The Vernacularization of Labour Politics
In recent times the decline of trade unionism and the absence of labour unions in the public sphere have generated much discussion. In India as well as at the global level, trade unions are generally perceived today as marginalized and ineffective in terms of political and economic intervention. It has been observed that in the era of neo-liberalism, the strength of trade unions has been steadily depleted, and they are being replaced by other institutions and alternative forms of labour organization. Surrogate labour unionism is now seen in the activities of various voluntary associations.
The chief questions addressed in this volume are as follows. In labour politics today, is there a perceptible shift away from the classical paradigm of labour politics – which was derived from the European historical experience – to a vernacular discourse, in the surrogate organizations, social and cultural associations, non-governmental organizations, activities nucleating around primordial identities including ethnicity, and a great many organizations which are not explicitly trade unions of workers?
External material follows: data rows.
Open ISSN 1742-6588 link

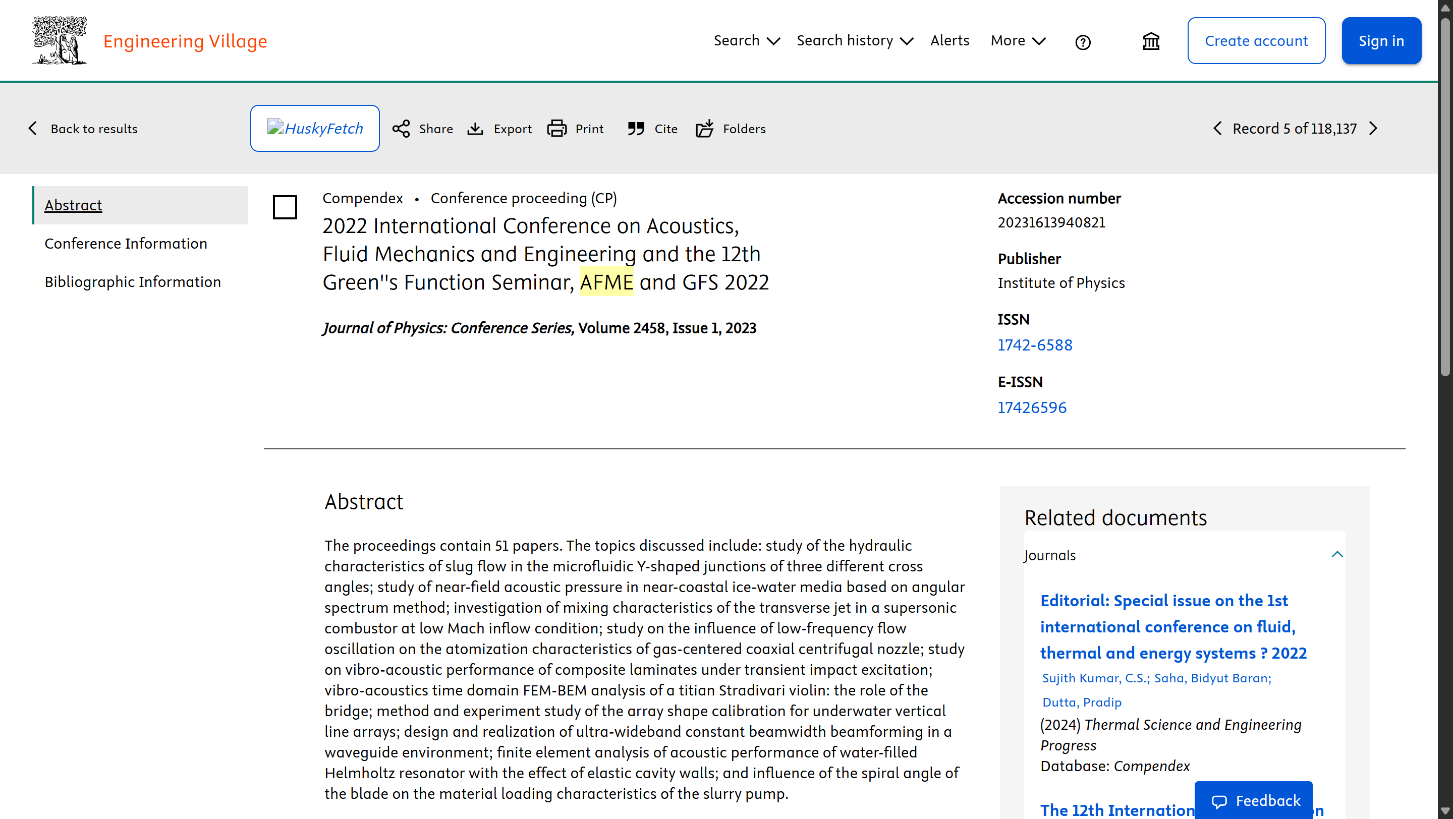(x=1034, y=345)
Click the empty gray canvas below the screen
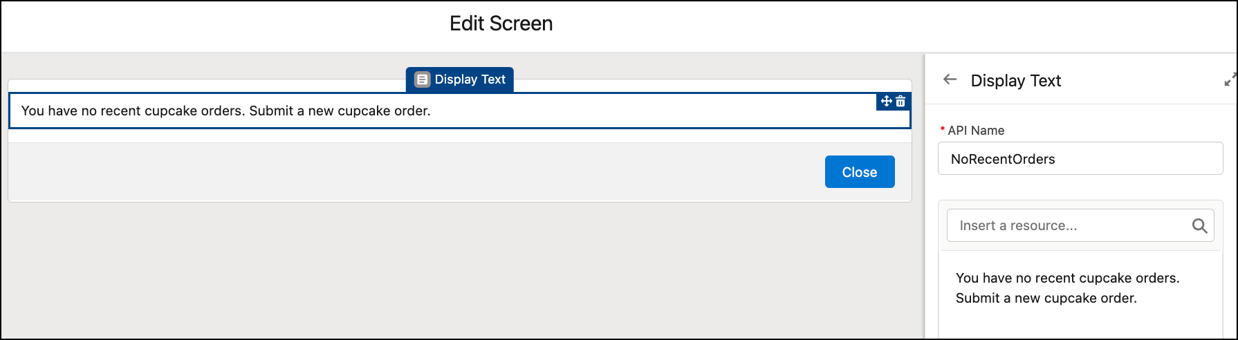The image size is (1238, 340). pyautogui.click(x=459, y=270)
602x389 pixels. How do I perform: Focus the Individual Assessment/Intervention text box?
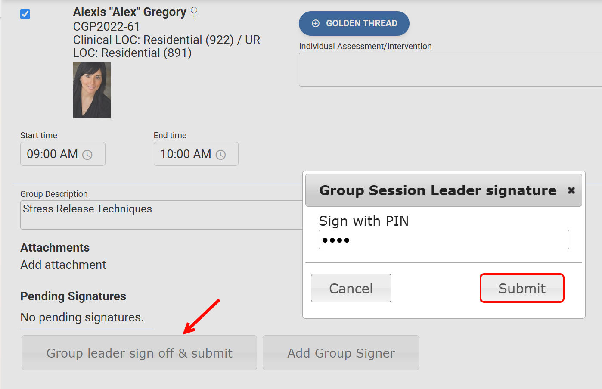(x=450, y=70)
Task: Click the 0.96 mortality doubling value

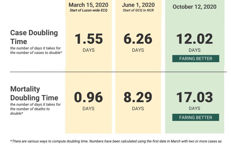Action: click(x=89, y=98)
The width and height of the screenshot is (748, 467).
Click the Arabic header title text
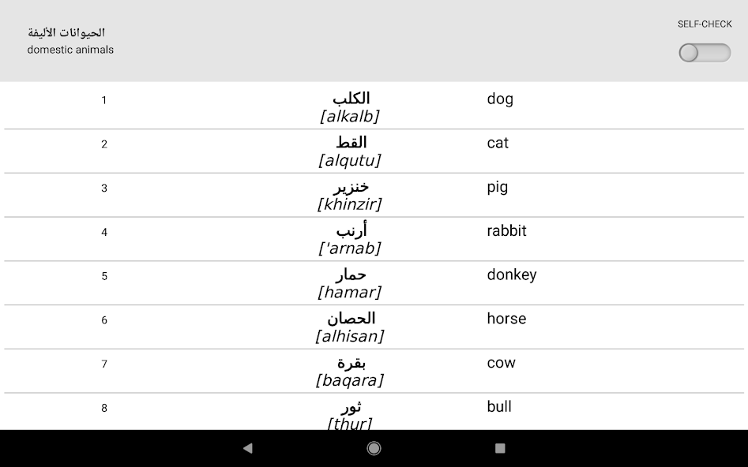66,32
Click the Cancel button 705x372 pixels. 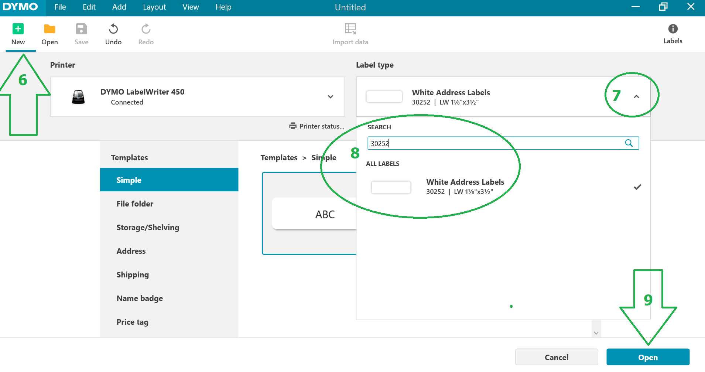(556, 357)
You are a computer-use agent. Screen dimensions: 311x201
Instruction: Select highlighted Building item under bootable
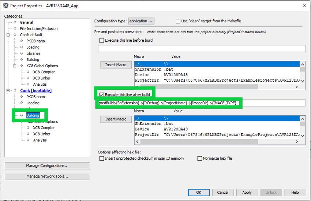pos(33,115)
In a shift from the language of class to the language of community, is the agency taken away from trade unions by a plurality of organizations which are purportedly not for employees’ negotiation with the employer, but for serving a whole range of objectives ranging from environmental concerns and women’s liberation from social oppression to celebration of festivals or welfare of residents of workers’ settlements? Is this vernacular mode totally new or were there anticipations of it in the past?
In the Tenth International Conference on Labour History, organized by the Association of Indian Labour Historians and the V.V. Giri National Labour Institute, contributions by a number of scholars have added significantly to the literature on labour politics which no longer postulates the primacy of categories derived from the discourse of the European and international labour movement since the late nineteenth century. This volume brings together, on the basis of thematic unity, some of those papers. A good number of papers in this collection address aspects of history long before the current trend of vernacularization manifested itself. It seems, however, that there is a widely shared opinion that in the late twentieth century and the twenty-first century, vernacularity has asserted itself forcefully.